In quello stesso anno, appena un mese dopo il 25 aprile, avvenne un’altra novità, imprevedibile solo un anno prima: la formazione, dopo le elezioni politiche, di un nuovo governo presieduto da un imprenditore, diventato capo politico come fondatore di un nuovo partito che definiva liberale. Del nuovo governo, entrato in carica l’11 maggio, facevano parte, per la prima volta, esponenti di un partito neofascista esistente dal 1946, che aveva sempre denigrato la celebrazione del 25 aprile, considerandola una giornata di lutto nazionale. Il capo del partito neofascista, trasformatosi in partito postfascista all’inizio del 1994, partecipò alla celebrazione della Liberazione, auspicò una «riconciliazione nazionale» fra postfascisti e antifascisti, dopo avere riconosciuto che l’antifascismo era stato un «momento storicamente essenziale perché tornassero in Italia i valori della democrazia».

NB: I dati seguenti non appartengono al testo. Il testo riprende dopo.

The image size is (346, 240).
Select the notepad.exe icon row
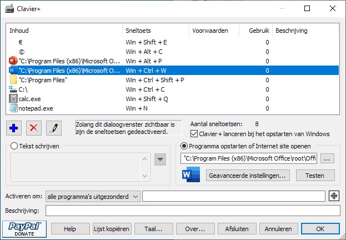(14, 108)
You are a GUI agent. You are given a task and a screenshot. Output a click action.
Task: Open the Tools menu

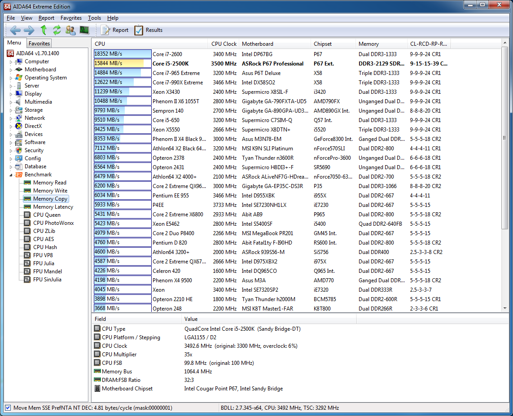94,18
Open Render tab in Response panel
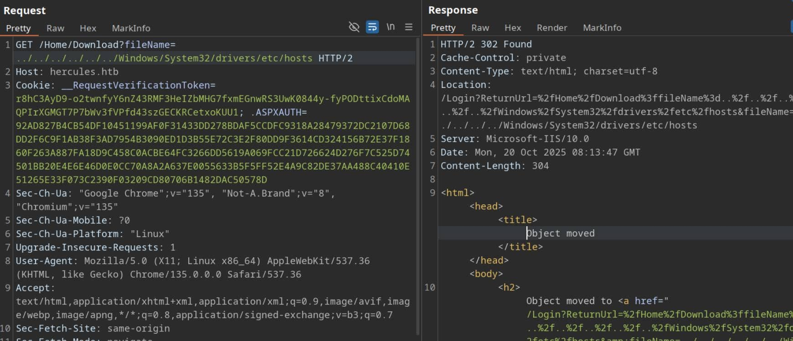793x341 pixels. coord(552,28)
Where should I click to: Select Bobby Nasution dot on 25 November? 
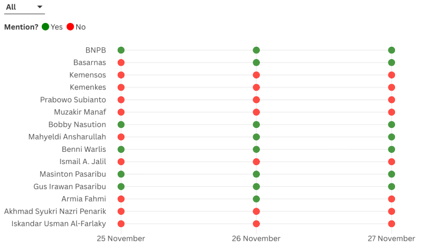pyautogui.click(x=121, y=125)
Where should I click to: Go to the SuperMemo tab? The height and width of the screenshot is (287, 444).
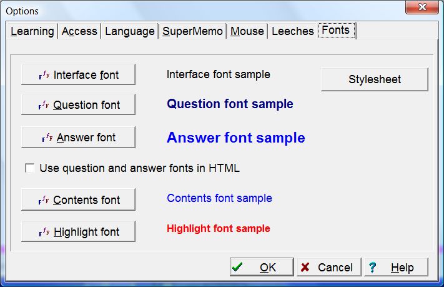coord(192,31)
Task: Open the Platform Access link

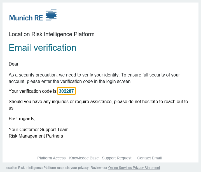Action: (x=52, y=158)
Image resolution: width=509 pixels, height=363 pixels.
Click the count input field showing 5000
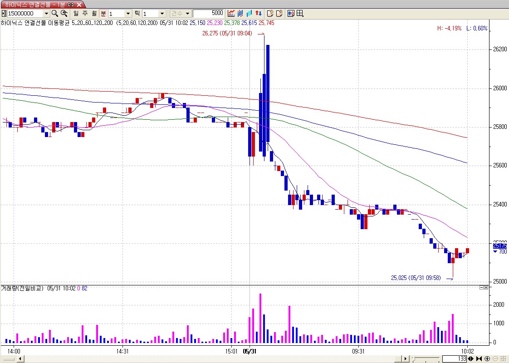pos(208,14)
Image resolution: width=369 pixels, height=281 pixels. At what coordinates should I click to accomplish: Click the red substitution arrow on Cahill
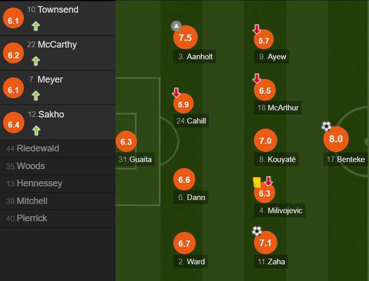point(176,93)
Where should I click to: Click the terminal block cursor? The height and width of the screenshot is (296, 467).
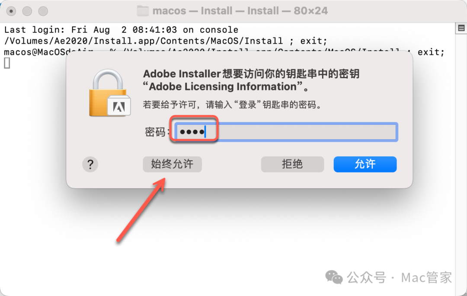pyautogui.click(x=7, y=63)
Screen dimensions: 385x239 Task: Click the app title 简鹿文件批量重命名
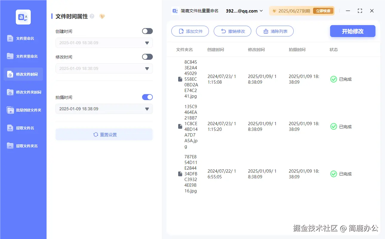pos(199,11)
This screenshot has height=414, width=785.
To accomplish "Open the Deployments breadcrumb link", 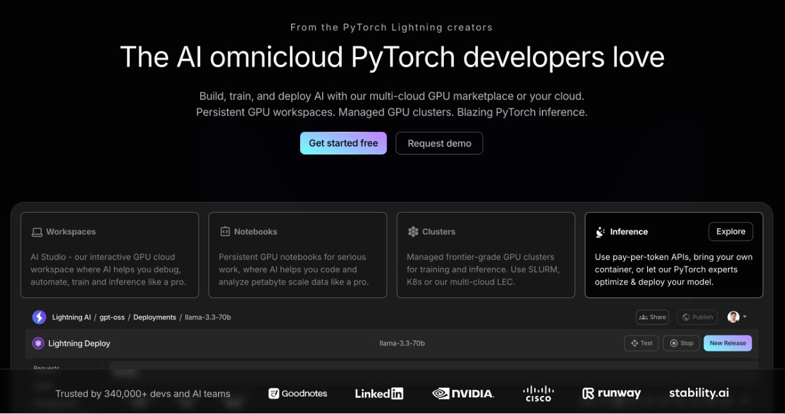I will coord(154,317).
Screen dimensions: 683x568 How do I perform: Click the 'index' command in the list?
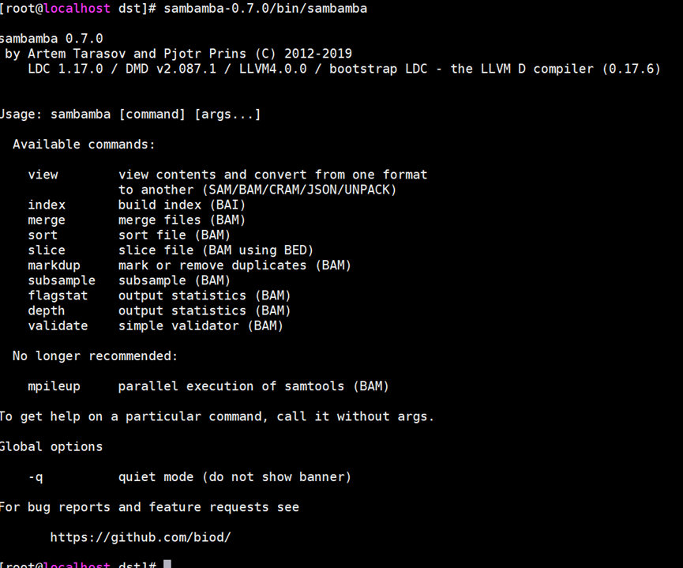[47, 205]
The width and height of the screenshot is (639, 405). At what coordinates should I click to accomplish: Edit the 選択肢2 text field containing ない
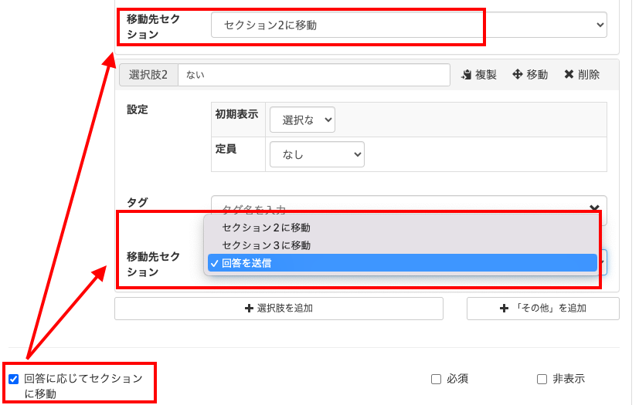313,75
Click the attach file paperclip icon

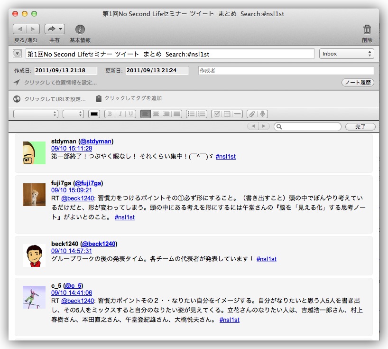pyautogui.click(x=251, y=114)
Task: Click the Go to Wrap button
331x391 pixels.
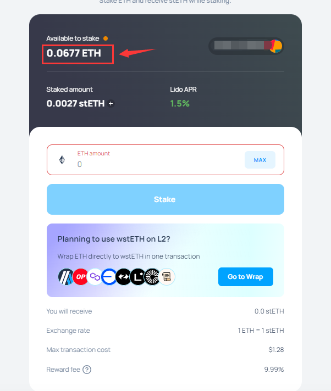Action: point(246,277)

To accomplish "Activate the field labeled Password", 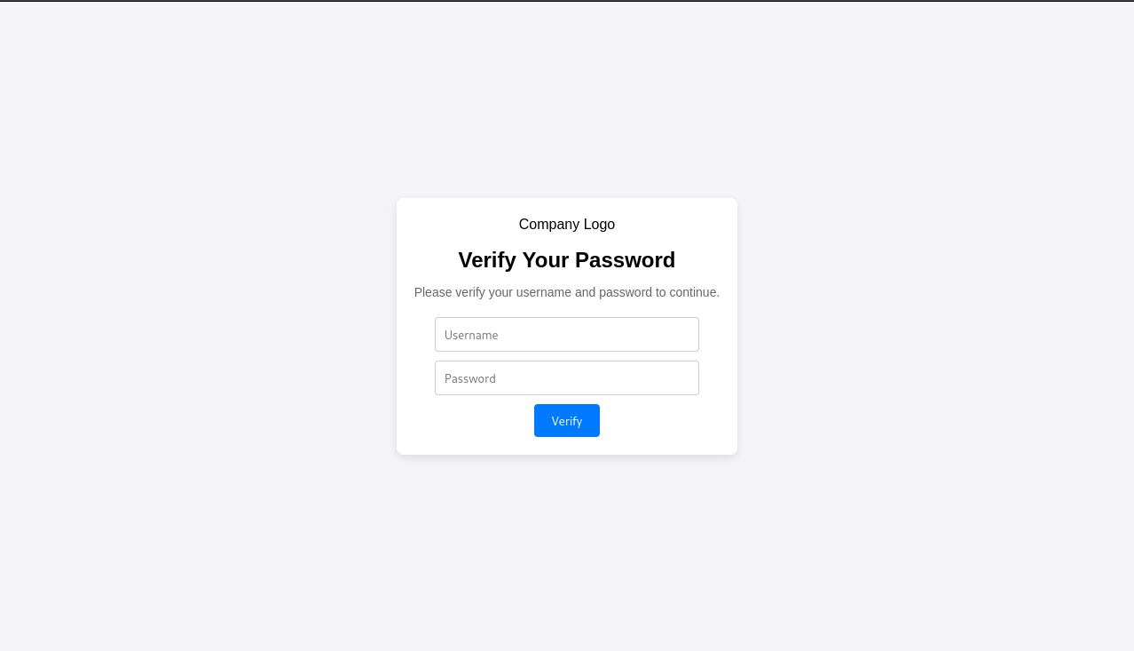I will coord(566,378).
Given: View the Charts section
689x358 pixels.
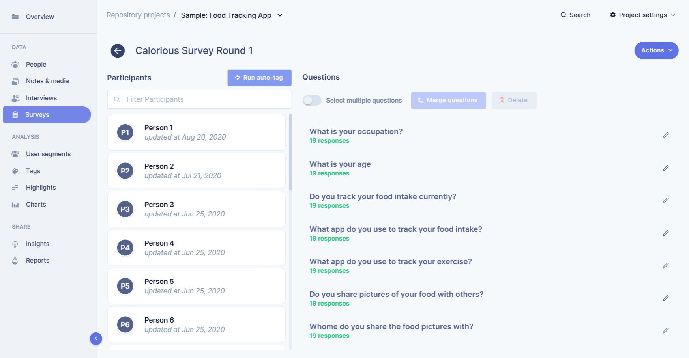Looking at the screenshot, I should (x=36, y=204).
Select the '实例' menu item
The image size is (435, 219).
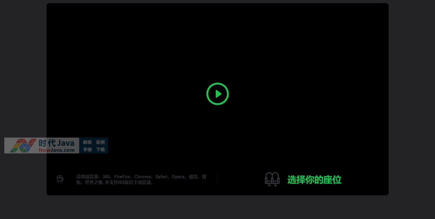pyautogui.click(x=100, y=142)
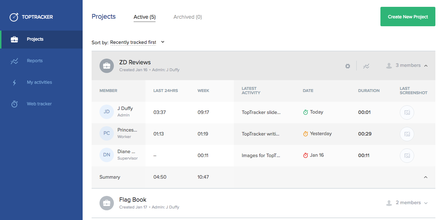Screen dimensions: 444x220
Task: Open Web tracker from sidebar
Action: (39, 104)
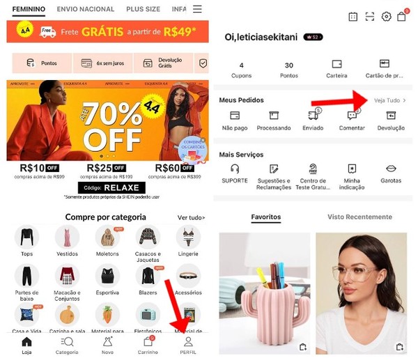Open the calendar check-in icon
This screenshot has height=358, width=418.
pos(353,17)
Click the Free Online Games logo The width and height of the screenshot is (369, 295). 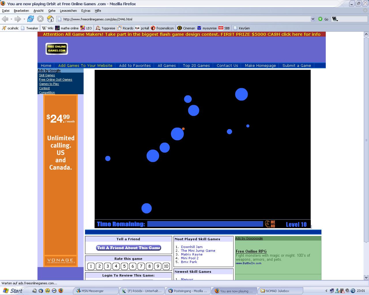(x=57, y=48)
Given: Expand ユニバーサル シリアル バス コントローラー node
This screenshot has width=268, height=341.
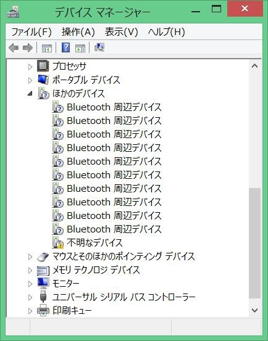Looking at the screenshot, I should [30, 297].
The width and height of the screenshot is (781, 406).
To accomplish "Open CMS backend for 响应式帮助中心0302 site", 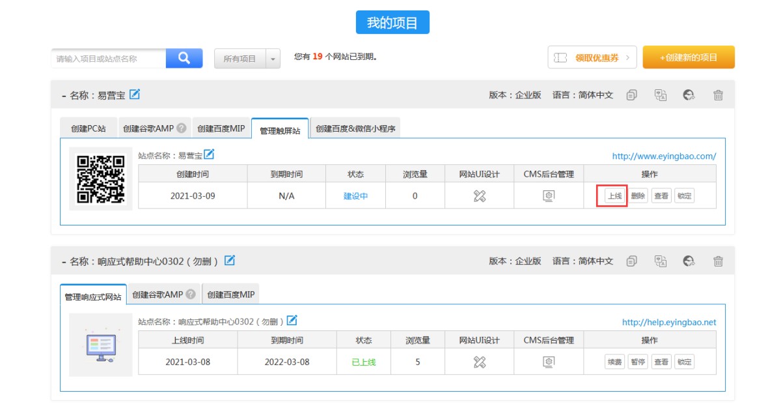I will pos(549,362).
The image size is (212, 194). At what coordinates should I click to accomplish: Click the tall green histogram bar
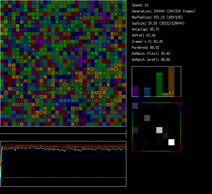pos(159,85)
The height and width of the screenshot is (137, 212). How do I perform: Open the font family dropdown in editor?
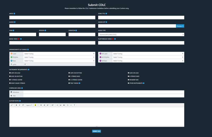click(29, 105)
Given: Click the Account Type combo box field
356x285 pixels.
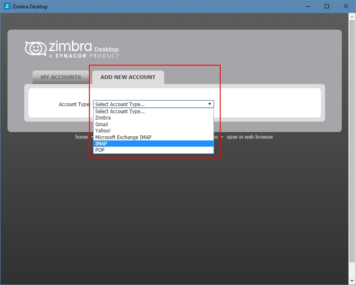Looking at the screenshot, I should (146, 104).
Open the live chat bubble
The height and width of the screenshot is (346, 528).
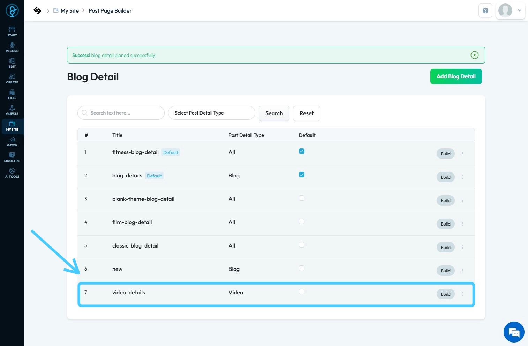(x=514, y=332)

Nella storia del 25 aprile, la conseguenza di tutte le impreviste novità ora ricordate, fu la riscoperta del valore politico e del significato storico dell’antifascismo dei cattolici, dei liberali, dei monarchici e dei militari, accanto all’antifascismo dei comunisti, dei socialisti e degli azionisti. «Ogni seria celebrazione di storiche ricorrenze offre il vantaggio di rimuovere la stratificazione di conformismo e di pigrizia che si sono sedimentati su date ed eventi emotivamente coinvolgenti», osservò nel 1995 Ettore A. Albertoni sul «Sole 24 Ore», citando importanti protagonisti della Resistenza, non comunisti o anticomunisti, come Leo Valiani, Alfredo Pizzoni, Edgardo Sogno, i quali mostravano «chiaramente che la Resistenza non-comunista non fu affatto un fenomeno marginale». Quell’anno, la festa della Liberazione fu celebrata a Milano con una imponente manifestazione antifascista per protestare contro la nuova destra postfascista, mentre il capo dello Stato rinnovò l’invito alla concordia nazionale, sempre nel rispetto dei valori della Resistenza.
Venticinque anni dopo, in occasione di un 25 aprile senza manifestazioni popolari, è prevedibile che si ripeteranno sia le polemiche sulla festa della Liberazione sia gli appelli alla concordia nazionale. È però soprattutto auspicabile una imprevista novità della storia: che la tragedia di migliaia di morti in solitudine e disperazione, generi una duratura solidarietà collettiva nella popolazione italiana, che sia più efficace della sola speranza, sull’esempio delle migliaia di medici e infermieri, impegnati nella lotta contro la pandemia a rischio della vita, come coloro che combatterono per restituire all’Italia la democrazia nella libertà.